Read Life and Death are Wearing Me Out Online
Authors: Mo Yan
Knowing he’d done something terrible, Mo Yan remained in the generator room meekly waiting for Jinlong to come punish him. When Jiao Er returned after his nap and found Mo Yan standing there, he lambasted him: “What are you standing here for, you little prick? Planning more bad tricks?” “Brother Jinlong told me to stand here!” Mo Yan replied, as if that were all that was needed. “So what!” Jiao Er said pompously. “Your ‘Brother Jinlong’ isn’t worth what’s hanging between my legs!” “Okay,” Mo Yan said as he started to walk off, “I’ll just go tell him.” “Stay right where you are!” Jiao Er said, grabbing Mo Yan’s collar and pulling him back, in the process sending the last three buttons of Mo Yan’s worn jacket flying; the jacket opened up to reveal his belly. “You tell him what I said and you’re a dead man!” He held his fist under Mo Yan’s nose. “You’ll have to kill me to stop me from talking,” Mo Yan replied, refusing to back down.
Jiao Er and Mo Yan were two of Ximen Village’s worst citizens, so let’s forget about them. They can do what they want there in the generator room. Meanwhile, Jinlong led the throngs of attendees up to my pen, where I won over the crowd without a word of introduction. They’d seen plenty of pigs sprawled in the mud, but never one up a tree; they’d also seen lots of slogans painted in red on walls, but never on the sides of a pig. The county and commune VIPs laughed until it hurt; the production brigade officials laughed like little fools. The uniformed head of the production command stood there staring at me.
“Did he climb up there by himself?” he asked Jinlong.
“Yes, he did.”
“Can he show us?” the commander asked. “What I mean is, can you have him come down from there and then get him to climb up again?”
“I’ll try, but it won’t be easy,” Jinlong said. “He’s smarter than other pigs, and has powerful legs. But he can be stubborn and he likes to do things his own way. He doesn’t take orders well.”
So Jinlong tapped me on the head with a switch and said in a voice that seemed to beg co-operation and promise lenience. “Wake up, Pig Sixteen, come down and relieve yourself.” Anyone could see he wanted me to perform for the VIPs.

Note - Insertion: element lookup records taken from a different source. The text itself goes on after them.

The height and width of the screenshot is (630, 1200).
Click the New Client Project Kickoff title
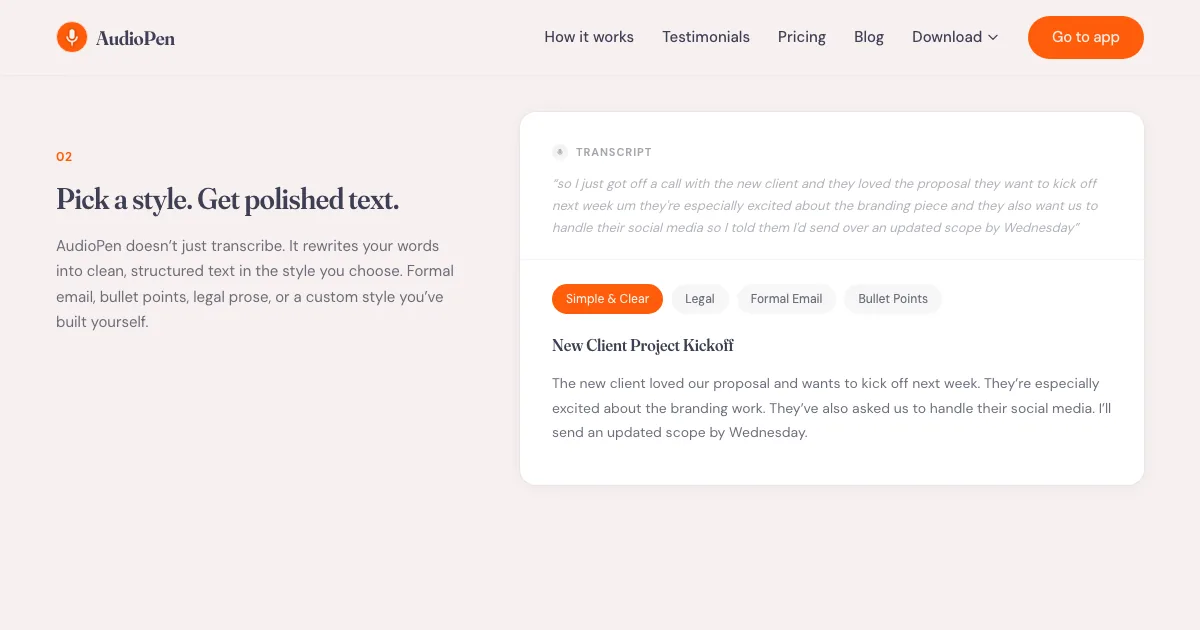(x=643, y=346)
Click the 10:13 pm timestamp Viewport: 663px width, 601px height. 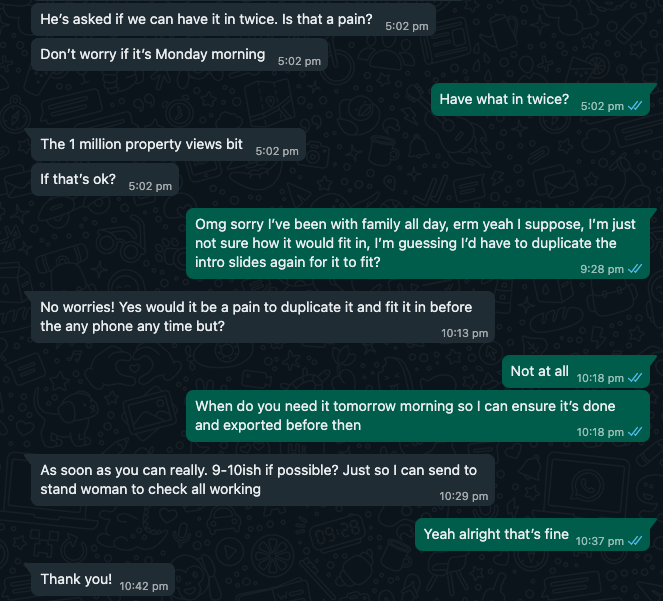tap(465, 333)
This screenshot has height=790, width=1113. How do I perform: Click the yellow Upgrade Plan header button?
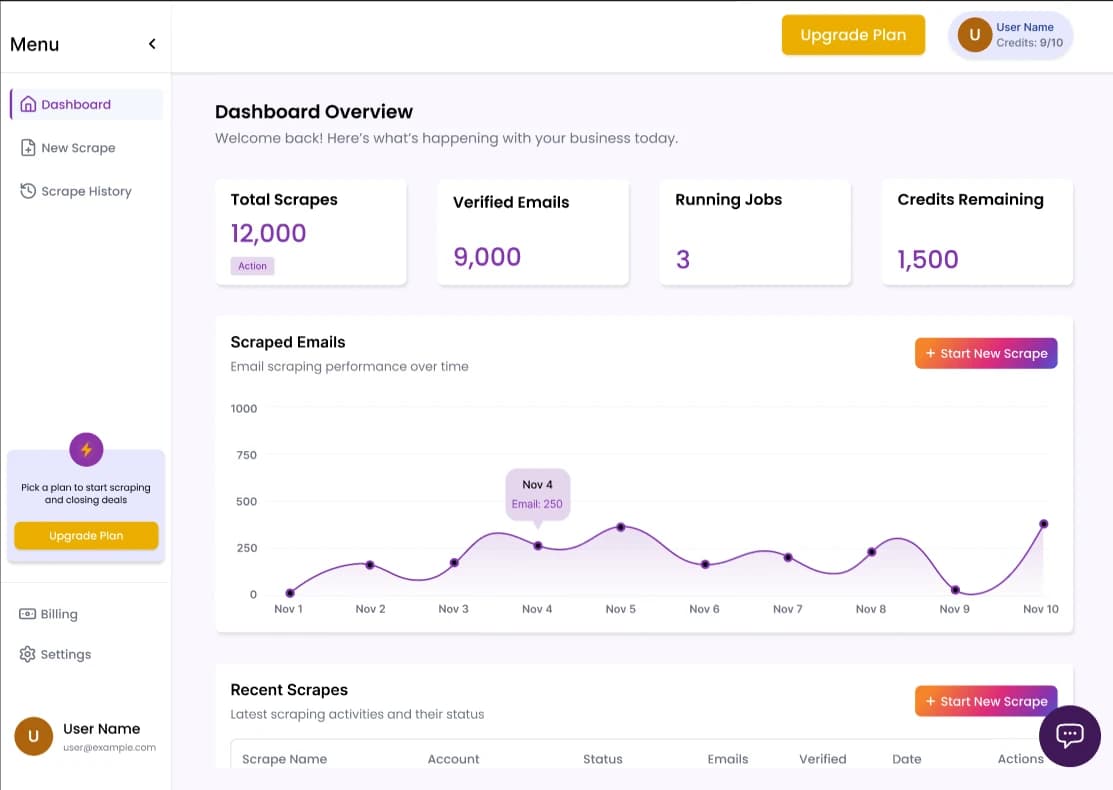[853, 35]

Relieve myself, what a joke! That made me unhappy, though I understood why he was doing it. I wouldn’t disappoint him, but I wouldn’t be docile in the process either; I wasn’t about to do what he wanted just because he wanted me to. If I did, instead of being a pig with an attitude, I’d be a lapdog performing tricks to please my master. I smacked my lips, yawned, rolled my eyes, and stretched. That was met with laughter and an interesting comment: “That’s no pig, it can do anything a man can do.” The idiots thought I didn’t understand what they were saying. For their information, I understood people from Gaomi, Mount Yimeng, and Qingdao. Not only that, I picked up a dozen Spanish phrases from a rusticated youngster from Qingdao who dreamed of studying abroad one day. So I shouted something in Spanish, and those morons froze on the spot. Then they burst out laughing. Go ahead, laugh, laugh yourself into your graves and save the country some rice! You want me to take a leak, is that it? Well, I don’t need to climb down for that. Stand tall, pee far. Just so I could have some fun with them, I let fly from where I was, alternating between fast and slow, spurting and dribbling. The morons couldn’t stop laughing. I glared at them. “What are you laughing at?” I said. I meant business. “Have you forgotten that I’m a cannon shell fired into the stronghold of the imperialists, revisionists, and reactionaries? If a cannon shell takes a leak, that means the powder got wet, so what are you laughing at?” The morons must have understood me, because they laughed until snot ran from their noses. The hint of a smile even appeared on the permanent scowl of an official who always wore an old army coat, as if his face were suddenly covered by a layer of golden bran flakes. He pointed to me.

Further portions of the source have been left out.